» Problem
From top to bottom, reproduce the listing without a single change.

Provided records below:

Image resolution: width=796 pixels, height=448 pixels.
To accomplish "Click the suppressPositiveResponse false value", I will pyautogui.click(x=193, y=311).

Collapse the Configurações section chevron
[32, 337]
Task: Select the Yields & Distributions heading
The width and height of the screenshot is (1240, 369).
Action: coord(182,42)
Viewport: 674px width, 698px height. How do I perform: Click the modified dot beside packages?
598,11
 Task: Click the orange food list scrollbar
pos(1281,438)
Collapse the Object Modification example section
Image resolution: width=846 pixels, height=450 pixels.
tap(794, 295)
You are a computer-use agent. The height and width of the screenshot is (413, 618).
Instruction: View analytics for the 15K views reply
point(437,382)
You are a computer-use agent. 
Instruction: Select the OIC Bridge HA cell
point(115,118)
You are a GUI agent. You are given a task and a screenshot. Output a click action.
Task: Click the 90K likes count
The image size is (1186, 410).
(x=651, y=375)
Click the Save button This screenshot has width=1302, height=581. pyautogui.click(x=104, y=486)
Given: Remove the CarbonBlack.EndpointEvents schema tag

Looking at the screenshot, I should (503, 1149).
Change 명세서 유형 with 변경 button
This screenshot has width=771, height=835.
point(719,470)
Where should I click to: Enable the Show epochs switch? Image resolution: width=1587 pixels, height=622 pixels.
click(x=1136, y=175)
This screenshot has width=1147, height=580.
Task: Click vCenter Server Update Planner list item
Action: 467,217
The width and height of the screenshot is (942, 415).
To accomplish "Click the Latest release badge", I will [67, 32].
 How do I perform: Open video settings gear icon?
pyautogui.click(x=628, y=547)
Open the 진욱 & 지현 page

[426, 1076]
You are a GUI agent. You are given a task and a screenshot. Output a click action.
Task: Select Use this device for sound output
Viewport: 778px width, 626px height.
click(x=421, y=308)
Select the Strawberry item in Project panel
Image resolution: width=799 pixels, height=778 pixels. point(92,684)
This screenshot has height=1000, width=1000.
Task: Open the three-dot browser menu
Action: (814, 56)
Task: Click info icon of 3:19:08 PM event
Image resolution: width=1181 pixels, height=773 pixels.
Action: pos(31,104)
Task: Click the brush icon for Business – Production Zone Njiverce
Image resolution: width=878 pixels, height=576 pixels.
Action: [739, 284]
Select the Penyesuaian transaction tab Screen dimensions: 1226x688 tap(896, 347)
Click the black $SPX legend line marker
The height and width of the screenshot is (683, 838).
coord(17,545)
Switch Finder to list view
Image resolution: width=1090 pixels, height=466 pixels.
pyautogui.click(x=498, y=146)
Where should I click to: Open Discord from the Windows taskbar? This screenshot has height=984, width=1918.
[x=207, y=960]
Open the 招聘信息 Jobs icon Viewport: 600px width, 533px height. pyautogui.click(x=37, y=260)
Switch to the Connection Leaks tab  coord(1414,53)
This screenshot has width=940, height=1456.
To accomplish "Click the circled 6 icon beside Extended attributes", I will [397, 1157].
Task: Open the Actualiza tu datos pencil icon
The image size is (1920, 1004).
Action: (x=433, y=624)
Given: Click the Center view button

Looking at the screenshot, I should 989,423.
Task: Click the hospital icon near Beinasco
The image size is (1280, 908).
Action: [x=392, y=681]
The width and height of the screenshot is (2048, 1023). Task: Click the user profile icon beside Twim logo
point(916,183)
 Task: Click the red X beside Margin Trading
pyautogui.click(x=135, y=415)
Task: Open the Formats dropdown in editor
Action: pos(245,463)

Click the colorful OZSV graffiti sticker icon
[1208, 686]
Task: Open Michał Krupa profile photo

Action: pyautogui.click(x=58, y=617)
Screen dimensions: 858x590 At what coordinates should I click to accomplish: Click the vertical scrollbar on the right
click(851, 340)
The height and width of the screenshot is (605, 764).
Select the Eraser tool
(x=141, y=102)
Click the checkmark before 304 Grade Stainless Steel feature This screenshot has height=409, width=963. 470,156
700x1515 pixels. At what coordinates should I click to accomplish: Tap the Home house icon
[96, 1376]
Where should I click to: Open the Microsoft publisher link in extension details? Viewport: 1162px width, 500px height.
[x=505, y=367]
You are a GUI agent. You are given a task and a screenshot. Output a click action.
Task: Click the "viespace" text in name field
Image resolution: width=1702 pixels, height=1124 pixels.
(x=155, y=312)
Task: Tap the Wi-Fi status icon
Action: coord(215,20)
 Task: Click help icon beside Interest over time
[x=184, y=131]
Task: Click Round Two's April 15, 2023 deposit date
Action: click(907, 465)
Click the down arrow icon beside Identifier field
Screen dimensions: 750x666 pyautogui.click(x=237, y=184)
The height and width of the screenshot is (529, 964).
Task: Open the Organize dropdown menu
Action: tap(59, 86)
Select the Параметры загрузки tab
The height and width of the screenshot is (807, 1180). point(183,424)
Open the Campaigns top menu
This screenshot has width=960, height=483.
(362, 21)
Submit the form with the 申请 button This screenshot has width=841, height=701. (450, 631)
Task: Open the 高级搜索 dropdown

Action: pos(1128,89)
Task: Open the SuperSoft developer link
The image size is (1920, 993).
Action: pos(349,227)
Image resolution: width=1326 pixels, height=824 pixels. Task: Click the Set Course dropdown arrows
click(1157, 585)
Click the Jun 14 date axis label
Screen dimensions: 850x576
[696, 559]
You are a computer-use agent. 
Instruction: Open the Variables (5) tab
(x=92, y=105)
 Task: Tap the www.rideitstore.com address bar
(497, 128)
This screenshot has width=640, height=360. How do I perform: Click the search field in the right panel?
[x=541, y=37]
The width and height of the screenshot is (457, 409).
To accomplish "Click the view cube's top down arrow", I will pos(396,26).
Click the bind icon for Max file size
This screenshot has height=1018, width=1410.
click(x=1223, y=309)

End of Provided records.

» Solution to this exercise
Image resolution: width=796 pixels, height=448 pixels.
To accomplish "Click the suppressPositiveResponse false value", I will pyautogui.click(x=193, y=311).

Collapse the Configurações section chevron
[32, 337]
Task: Select the Yields & Distributions heading
The width and height of the screenshot is (1240, 369).
Action: coord(182,42)
Viewport: 674px width, 698px height. How do I perform: Click the modified dot beside packages?
598,11
 Task: Click the orange food list scrollbar
pos(1281,438)
Collapse the Object Modification example section
Image resolution: width=846 pixels, height=450 pixels.
tap(794, 295)
You are a computer-use agent. The height and width of the screenshot is (413, 618).
Instruction: View analytics for the 15K views reply
point(437,382)
You are a computer-use agent. 
Instruction: Select the OIC Bridge HA cell
point(115,118)
You are a GUI agent. You are given a task and a screenshot. Output a click action.
Task: Click the 90K likes count
The image size is (1186, 410).
(x=651, y=375)
Click the Save button This screenshot has width=1302, height=581. pyautogui.click(x=104, y=486)
Given: Remove the CarbonBlack.EndpointEvents schema tag

Looking at the screenshot, I should (503, 1149).
Change 명세서 유형 with 변경 button
This screenshot has width=771, height=835.
point(719,470)
Where should I click to: Enable the Show epochs switch? Image resolution: width=1587 pixels, height=622 pixels.
click(x=1136, y=175)
This screenshot has width=1147, height=580.
Task: Click vCenter Server Update Planner list item
Action: 467,217
The width and height of the screenshot is (942, 415).
To accomplish "Click the Latest release badge", I will [67, 32].
 How do I perform: Open video settings gear icon?
pyautogui.click(x=628, y=547)
Open the 진욱 & 지현 page

[426, 1076]
You are a GUI agent. You are given a task and a screenshot. Output a click action.
Task: Select Use this device for sound output
Viewport: 778px width, 626px height.
click(x=421, y=308)
Select the Strawberry item in Project panel
Image resolution: width=799 pixels, height=778 pixels. point(92,684)
This screenshot has height=1000, width=1000.
Task: Open the three-dot browser menu
Action: (814, 56)
Task: Click info icon of 3:19:08 PM event
Image resolution: width=1181 pixels, height=773 pixels.
Action: pos(31,104)
Task: Click the brush icon for Business – Production Zone Njiverce
Image resolution: width=878 pixels, height=576 pixels.
Action: [739, 284]
Select the Penyesuaian transaction tab Screen dimensions: 1226x688 tap(896, 347)
Click the black $SPX legend line marker
The height and width of the screenshot is (683, 838).
coord(17,545)
Switch Finder to list view
Image resolution: width=1090 pixels, height=466 pixels.
pyautogui.click(x=498, y=146)
Where should I click to: Open Discord from the Windows taskbar? This screenshot has height=984, width=1918.
[x=207, y=960]
Open the 招聘信息 Jobs icon Viewport: 600px width, 533px height. pyautogui.click(x=37, y=260)
Switch to the Connection Leaks tab  coord(1414,53)
This screenshot has width=940, height=1456.
To accomplish "Click the circled 6 icon beside Extended attributes", I will [397, 1157].
Task: Open the Actualiza tu datos pencil icon
The image size is (1920, 1004).
Action: (x=433, y=624)
Given: Click the Center view button

Looking at the screenshot, I should 989,423.
Task: Click the hospital icon near Beinasco
The image size is (1280, 908).
Action: [x=392, y=681]
The width and height of the screenshot is (2048, 1023). Task: Click the user profile icon beside Twim logo
point(916,183)
 Task: Click the red X beside Margin Trading
pyautogui.click(x=135, y=415)
Task: Open the Formats dropdown in editor
Action: pos(245,463)

Click the colorful OZSV graffiti sticker icon
[1208, 686]
Task: Open Michał Krupa profile photo

Action: pyautogui.click(x=58, y=617)
Screen dimensions: 858x590 At what coordinates should I click to accomplish: Click the vertical scrollbar on the right
click(851, 340)
The height and width of the screenshot is (605, 764).
Select the Eraser tool
(x=141, y=102)
Click the checkmark before 304 Grade Stainless Steel feature This screenshot has height=409, width=963. 470,156
700x1515 pixels. At what coordinates should I click to accomplish: Tap the Home house icon
[96, 1376]
Where should I click to: Open the Microsoft publisher link in extension details? Viewport: 1162px width, 500px height.
[x=505, y=367]
You are a GUI agent. You are given a task and a screenshot. Output a click action.
Task: Click the "viespace" text in name field
Image resolution: width=1702 pixels, height=1124 pixels.
(x=155, y=312)
Task: Tap the Wi-Fi status icon
Action: coord(215,20)
 Task: Click help icon beside Interest over time
[x=184, y=131]
Task: Click Round Two's April 15, 2023 deposit date
Action: click(907, 465)
Click the down arrow icon beside Identifier field
Screen dimensions: 750x666 pyautogui.click(x=237, y=184)
The height and width of the screenshot is (529, 964).
Task: Open the Organize dropdown menu
Action: tap(59, 86)
Select the Параметры загрузки tab
The height and width of the screenshot is (807, 1180). point(183,424)
Open the Campaigns top menu
This screenshot has width=960, height=483.
(362, 21)
Submit the form with the 申请 button This screenshot has width=841, height=701. (450, 631)
Task: Open the 高级搜索 dropdown

Action: pos(1128,89)
Task: Open the SuperSoft developer link
The image size is (1920, 993).
Action: pos(349,227)
Image resolution: width=1326 pixels, height=824 pixels. Task: Click the Set Course dropdown arrows
click(1157, 585)
Click the Jun 14 date axis label
Screen dimensions: 850x576
[696, 559]
You are a computer-use agent. 
Instruction: Open the Variables (5) tab
(x=92, y=105)
 Task: Tap the www.rideitstore.com address bar
(497, 128)
This screenshot has width=640, height=360. How do I perform: Click the search field in the right panel?
[x=541, y=37]
The width and height of the screenshot is (457, 409).
To accomplish "Click the view cube's top down arrow", I will pos(396,26).
Click the bind icon for Max file size
This screenshot has height=1018, width=1410.
click(x=1223, y=309)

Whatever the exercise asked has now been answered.